» Apply what you read:
A – According to the excerpt on "Boju" chrysanthemum metabolites, why can variation between groups be read directly from t1 in the OPLS-DA score plots?
B – Write out the passage in the excerpt on "Boju" chrysanthemum metabolites from "Partial least squares" to "score graph (Figures 5b–d).", reproducing its wording without change.

» Excerpt provided:
Table 4. The anthocyanin fractions and relative contents in D. morifolium “Boju” varieties.

3.2.2 Analysis of differential metabolites in the three “Boju” varieties

Partial least squares (PLS) regression was used to establish a relationship model between the expression levels of metabolites and the sample grouping to determine the differential metabolites in the three “Boju” varieties.

Through PLS-discriminant analysis (DA), the three groups of samples were well grouped. Based on PLS-DA, modifications were made, and orthogonal PLS-DA (OPLS-DA) was adopted to maximize the reflection of the differences among the three groups (Figure 5a). Every two groups of samples exhibited significant differences on the OPLS-DA score graph (Figures 5b–d).

Figure 5

Figure 5. (a) PLS-DA score group All sample; (b) OPLS-DA score FB-vs-CH; (c) OPLS-DA score FB-vs-HB; (d) OPLS-DA score HB-vs-CH. OPLS-DA maximizes the inter-group differences reflected on t1, so the inter-group variations can be directly identified from t1, while the intra-group variations are reflected on the orthogonal principal components.

We detected a total of 8,762 metabolites. The differential metabolites were classified and statistically analyzed by substance classification. Amino acids, peptides, and analogs accounted for 9.64%, carbohydrates and conjugates accounted for 6.23%, fatty acids and conjugates accounted for 3.94%, and flavonoid glycosides accounted for 3.88% (Figure 6a). Using p-value < 0.05 and FC ≥ 4.0 as the screening criteria, the differential metabolites among the three differential groups were statistically compared. We detected 816 differential metabolites in the FB vs. CH group, with 380 upregulated and 436 downregulated metabolites. We found 748 differential metabolites in the FB vs. HB group, with 198 upregulated and 550 downregulated metabolites. In addition, we identified 193 differential metabolites in the HB vs. CH group, with 140 upregulated and 53 downregulated metabolites (Figures 6b, c).

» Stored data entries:
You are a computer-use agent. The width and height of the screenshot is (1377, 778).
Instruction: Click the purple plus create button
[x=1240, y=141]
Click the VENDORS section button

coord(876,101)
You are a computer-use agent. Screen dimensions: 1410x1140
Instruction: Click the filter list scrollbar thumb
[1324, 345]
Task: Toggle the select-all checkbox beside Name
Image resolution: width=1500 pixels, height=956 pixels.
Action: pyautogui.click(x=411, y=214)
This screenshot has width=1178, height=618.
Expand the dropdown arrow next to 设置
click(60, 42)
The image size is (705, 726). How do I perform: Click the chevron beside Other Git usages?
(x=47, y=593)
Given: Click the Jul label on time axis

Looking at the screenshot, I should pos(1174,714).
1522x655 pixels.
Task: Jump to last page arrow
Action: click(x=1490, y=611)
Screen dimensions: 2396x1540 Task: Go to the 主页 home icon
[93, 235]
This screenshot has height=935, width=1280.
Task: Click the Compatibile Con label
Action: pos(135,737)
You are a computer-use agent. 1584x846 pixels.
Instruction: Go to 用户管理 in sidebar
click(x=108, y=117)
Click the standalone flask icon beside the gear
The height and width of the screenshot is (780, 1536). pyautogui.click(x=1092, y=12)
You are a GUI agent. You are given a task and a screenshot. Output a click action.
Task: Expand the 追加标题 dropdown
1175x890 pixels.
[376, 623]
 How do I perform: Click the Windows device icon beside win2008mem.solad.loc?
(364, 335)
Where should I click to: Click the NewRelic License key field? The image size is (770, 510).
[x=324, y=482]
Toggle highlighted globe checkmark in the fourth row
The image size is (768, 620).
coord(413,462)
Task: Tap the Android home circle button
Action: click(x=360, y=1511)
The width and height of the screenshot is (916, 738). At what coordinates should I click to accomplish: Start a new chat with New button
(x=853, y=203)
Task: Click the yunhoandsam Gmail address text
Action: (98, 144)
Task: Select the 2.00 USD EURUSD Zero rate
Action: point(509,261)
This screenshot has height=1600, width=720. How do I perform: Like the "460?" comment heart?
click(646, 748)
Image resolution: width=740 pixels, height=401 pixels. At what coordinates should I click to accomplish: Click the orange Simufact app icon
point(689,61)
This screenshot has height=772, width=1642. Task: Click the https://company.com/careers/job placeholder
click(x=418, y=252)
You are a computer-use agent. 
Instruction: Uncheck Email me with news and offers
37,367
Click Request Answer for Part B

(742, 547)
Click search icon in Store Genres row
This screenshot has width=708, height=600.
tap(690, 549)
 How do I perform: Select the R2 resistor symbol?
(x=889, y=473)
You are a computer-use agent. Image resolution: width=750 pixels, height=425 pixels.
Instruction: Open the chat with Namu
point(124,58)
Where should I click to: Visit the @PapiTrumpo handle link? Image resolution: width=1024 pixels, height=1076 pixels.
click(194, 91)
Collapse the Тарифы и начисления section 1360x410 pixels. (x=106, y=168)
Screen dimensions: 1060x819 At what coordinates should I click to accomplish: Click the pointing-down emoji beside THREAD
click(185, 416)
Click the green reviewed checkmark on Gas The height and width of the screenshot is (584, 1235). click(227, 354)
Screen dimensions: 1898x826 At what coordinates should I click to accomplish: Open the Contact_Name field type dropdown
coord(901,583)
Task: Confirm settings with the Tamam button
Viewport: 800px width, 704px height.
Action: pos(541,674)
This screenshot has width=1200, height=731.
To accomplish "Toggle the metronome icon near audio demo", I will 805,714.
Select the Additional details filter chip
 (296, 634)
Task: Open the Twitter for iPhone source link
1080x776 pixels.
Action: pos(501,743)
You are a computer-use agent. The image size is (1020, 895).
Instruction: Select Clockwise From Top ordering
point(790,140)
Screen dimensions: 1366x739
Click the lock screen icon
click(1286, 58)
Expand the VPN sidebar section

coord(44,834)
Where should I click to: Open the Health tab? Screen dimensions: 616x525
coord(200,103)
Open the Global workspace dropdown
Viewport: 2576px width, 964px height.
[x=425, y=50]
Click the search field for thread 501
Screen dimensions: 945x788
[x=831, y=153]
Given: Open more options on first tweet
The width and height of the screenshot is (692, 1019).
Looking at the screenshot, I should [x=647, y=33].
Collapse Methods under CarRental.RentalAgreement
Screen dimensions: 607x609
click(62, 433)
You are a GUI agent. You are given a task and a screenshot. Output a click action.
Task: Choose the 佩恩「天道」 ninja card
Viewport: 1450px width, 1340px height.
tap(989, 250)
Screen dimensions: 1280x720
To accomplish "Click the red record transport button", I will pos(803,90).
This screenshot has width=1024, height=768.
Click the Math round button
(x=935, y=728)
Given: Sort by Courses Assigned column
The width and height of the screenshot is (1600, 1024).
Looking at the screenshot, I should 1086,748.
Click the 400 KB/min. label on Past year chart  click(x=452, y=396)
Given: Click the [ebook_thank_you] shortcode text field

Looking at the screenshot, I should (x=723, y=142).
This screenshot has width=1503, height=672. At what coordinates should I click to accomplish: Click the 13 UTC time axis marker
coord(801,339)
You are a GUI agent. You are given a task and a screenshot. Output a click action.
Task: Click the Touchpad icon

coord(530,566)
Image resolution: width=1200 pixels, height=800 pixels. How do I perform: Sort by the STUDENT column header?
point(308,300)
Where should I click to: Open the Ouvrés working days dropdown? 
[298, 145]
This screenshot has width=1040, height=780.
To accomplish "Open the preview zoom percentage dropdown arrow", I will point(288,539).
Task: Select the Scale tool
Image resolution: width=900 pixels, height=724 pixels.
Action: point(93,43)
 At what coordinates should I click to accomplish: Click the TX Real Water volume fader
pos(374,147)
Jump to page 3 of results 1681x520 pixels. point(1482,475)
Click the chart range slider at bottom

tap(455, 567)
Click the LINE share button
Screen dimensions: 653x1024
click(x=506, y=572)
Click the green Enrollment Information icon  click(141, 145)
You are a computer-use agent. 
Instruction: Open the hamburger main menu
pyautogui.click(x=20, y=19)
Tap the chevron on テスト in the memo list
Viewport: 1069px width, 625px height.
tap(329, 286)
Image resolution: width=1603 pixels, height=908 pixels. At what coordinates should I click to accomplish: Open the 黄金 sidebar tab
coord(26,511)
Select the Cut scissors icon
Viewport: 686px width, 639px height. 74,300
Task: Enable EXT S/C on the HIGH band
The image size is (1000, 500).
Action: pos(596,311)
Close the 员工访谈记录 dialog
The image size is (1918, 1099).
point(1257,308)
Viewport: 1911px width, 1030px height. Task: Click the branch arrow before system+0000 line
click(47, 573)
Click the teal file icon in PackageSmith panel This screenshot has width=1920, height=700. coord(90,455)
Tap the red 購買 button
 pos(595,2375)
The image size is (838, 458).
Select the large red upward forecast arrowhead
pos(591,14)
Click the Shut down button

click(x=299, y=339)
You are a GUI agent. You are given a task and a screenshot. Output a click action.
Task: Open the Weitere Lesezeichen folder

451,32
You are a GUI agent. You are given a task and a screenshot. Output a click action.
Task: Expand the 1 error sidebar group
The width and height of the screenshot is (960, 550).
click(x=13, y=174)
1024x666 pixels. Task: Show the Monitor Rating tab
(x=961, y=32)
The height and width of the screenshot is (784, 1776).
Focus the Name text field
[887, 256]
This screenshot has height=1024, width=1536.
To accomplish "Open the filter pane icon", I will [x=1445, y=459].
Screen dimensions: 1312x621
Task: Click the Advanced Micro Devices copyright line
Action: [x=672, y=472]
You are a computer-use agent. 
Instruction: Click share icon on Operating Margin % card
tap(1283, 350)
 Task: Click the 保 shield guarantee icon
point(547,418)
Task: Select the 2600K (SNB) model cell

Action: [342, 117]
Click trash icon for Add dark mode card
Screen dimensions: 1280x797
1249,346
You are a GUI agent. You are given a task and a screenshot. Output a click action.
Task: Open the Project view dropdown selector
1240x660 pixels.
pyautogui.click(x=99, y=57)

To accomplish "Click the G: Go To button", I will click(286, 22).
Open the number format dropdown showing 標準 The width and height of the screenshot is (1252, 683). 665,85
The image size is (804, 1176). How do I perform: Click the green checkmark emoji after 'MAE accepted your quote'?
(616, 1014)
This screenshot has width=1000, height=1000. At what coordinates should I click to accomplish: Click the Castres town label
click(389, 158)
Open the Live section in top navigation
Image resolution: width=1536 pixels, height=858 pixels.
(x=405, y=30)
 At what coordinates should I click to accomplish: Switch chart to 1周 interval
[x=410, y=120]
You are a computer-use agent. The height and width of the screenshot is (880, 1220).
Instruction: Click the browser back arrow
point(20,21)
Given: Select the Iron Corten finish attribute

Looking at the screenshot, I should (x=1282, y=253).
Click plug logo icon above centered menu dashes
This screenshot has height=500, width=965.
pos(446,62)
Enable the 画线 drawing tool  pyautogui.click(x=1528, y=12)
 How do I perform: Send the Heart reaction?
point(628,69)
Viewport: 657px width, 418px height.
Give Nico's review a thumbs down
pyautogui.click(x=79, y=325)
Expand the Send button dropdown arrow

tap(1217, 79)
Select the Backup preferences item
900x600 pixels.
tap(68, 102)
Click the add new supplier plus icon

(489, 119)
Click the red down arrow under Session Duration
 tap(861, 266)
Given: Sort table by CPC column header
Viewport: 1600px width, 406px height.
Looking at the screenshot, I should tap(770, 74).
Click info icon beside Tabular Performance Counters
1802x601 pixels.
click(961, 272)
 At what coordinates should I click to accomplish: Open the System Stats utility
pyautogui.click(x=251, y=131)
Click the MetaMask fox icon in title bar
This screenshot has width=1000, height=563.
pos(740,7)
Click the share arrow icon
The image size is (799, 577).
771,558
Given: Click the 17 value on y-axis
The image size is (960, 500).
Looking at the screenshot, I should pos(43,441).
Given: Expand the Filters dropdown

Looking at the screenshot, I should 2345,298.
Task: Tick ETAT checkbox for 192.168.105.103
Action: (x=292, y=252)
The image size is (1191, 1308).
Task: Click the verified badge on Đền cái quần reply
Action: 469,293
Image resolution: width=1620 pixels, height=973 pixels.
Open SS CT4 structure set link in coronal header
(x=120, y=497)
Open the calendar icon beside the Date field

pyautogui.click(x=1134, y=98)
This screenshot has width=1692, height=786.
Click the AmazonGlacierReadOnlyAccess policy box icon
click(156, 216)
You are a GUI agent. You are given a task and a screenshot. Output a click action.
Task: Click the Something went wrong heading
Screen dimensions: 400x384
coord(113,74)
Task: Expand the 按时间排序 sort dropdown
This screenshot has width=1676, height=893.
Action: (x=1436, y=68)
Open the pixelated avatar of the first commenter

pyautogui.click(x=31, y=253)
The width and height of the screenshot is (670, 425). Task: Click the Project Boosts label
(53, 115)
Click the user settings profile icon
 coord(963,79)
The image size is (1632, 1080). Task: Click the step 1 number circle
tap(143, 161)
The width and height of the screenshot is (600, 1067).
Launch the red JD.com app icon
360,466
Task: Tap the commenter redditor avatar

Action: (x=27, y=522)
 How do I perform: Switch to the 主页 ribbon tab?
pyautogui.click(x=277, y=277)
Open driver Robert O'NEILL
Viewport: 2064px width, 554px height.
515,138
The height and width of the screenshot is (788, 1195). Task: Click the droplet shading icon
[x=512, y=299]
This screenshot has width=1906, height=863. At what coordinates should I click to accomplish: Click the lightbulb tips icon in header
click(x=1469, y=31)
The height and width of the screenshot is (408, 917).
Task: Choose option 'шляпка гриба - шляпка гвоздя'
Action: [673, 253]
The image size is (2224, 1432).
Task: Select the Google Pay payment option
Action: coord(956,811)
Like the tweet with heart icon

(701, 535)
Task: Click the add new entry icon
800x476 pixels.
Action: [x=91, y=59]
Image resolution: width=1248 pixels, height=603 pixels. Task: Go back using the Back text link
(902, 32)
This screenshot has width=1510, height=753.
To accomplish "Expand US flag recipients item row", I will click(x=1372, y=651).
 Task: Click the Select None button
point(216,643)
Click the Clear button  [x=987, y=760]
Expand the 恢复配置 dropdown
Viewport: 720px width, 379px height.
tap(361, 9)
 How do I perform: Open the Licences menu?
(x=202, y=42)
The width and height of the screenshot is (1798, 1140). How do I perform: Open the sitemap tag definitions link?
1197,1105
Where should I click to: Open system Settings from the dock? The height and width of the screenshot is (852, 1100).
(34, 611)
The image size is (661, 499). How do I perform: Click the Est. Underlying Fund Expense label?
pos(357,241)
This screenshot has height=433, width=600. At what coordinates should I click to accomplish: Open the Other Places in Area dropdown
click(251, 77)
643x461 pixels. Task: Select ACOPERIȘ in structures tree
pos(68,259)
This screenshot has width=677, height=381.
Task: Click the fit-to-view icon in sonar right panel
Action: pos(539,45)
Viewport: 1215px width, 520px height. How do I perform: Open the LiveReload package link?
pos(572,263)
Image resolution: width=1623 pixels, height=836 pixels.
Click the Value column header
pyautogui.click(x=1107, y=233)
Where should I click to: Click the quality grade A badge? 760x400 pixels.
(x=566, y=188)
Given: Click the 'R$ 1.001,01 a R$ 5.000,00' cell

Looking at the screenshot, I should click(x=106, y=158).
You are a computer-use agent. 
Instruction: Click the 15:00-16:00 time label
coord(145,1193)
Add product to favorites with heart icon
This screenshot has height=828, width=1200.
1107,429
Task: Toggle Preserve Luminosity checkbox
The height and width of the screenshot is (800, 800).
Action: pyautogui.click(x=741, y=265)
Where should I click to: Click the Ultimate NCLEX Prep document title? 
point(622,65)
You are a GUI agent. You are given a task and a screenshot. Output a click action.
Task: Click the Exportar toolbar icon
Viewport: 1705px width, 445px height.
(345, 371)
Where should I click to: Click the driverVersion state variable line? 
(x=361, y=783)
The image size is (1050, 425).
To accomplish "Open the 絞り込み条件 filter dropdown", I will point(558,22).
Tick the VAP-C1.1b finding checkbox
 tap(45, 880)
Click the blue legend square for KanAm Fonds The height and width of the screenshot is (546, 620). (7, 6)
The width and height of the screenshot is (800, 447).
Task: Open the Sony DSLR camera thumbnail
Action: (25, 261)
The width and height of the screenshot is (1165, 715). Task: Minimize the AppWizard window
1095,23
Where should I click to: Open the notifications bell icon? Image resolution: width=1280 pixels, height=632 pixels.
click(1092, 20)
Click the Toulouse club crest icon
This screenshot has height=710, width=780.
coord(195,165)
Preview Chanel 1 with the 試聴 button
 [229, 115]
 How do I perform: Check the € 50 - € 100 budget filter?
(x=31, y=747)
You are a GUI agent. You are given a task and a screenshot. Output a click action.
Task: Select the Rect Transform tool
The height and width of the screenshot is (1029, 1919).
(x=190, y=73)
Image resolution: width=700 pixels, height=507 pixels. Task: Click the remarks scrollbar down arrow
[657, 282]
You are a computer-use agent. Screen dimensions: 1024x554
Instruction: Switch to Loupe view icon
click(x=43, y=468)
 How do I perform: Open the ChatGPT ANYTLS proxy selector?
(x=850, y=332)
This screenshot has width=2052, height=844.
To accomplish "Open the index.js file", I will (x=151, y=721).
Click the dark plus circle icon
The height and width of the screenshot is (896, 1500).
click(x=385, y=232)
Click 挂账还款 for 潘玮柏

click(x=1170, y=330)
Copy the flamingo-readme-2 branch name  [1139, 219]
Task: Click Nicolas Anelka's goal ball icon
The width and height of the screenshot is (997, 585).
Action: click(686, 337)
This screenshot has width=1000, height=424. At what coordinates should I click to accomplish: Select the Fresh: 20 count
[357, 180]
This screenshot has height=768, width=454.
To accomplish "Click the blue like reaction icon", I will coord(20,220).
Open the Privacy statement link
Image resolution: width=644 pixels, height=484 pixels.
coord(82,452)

» Answers to this exercise:
A – OPLS-DA maximizes the differences between groups that are reflected on t1, so variation between groups can be identified directly from t1. Variation within groups is reflected on the orthogonal principal components instead.

B –
Partial least squares (PLS) regression was used to establish a relationship model between the expression levels of metabolites and the sample grouping to determine the differential metabolites in the three “Boju” varieties.

Through PLS-discriminant analysis (DA), the three groups of samples were well grouped. Based on PLS-DA, modifications were made, and orthogonal PLS-DA (OPLS-DA) was adopted to maximize the reflection of the differences among the three groups (Figure 5a). Every two groups of samples exhibited significant differences on the OPLS-DA score graph (Figures 5b–d).